18. Aux termes de ce texte, le juge doit, en toutes circonstances, faire observer et observer lui-même le principe de la contradiction.

19. Pour déclarer irrecevable la demande de la société BTSG², en sa qualité de liquidateur de la société Financière Fimega, tendant à obtenir de la société Lyonnaise de banque, la restitution du prix des titres nantis en contre-garantie du cautionnement qu'elle avait consenti, l'arrêt retient que cette demande est nouvelle.

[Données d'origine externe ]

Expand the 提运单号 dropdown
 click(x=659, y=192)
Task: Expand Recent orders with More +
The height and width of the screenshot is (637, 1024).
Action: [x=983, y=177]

20. En statuant ainsi, sans avoir au préalable invité les parties à présenter leurs observations sur ce moyen qu'elle relevait d'office, la cour d'appel a violé le texte susvisé.

Dispositif

PAR CES MOTIFS, et sans qu'il y ait lieu de statuer sur les autres griefs, la Cour :

CASSE ET ANNULE, mais seulement en ce que, infirmant le jugement rendu par le tribunal de commerce de Marseille le 30 mars 2011, il déboute M. [W] [N] et le liquidateur de la société Cinetic & co de l'ensemble de leurs demandes, en ce qu'il déclare irrecevable la demande de restitution formée contre la société Lyonnaise de banque par la société BTSG², en sa qualité de liquidateur de la société Financière Fimega, et en ce qu'il statue sur les dépens et l'application de l'article 700 du code de procédure civile, l'arrêt rendu le 13 octobre 2022, entre les parties, par la cour d'appel d'Aix-en-Provence ;

Remet, sur ces points, l'affaire et les parties dans l'état où elles se trouvaient avant cet arrêt et les renvoie devant la cour d'appel d'Aix-en-Provence autrement composée.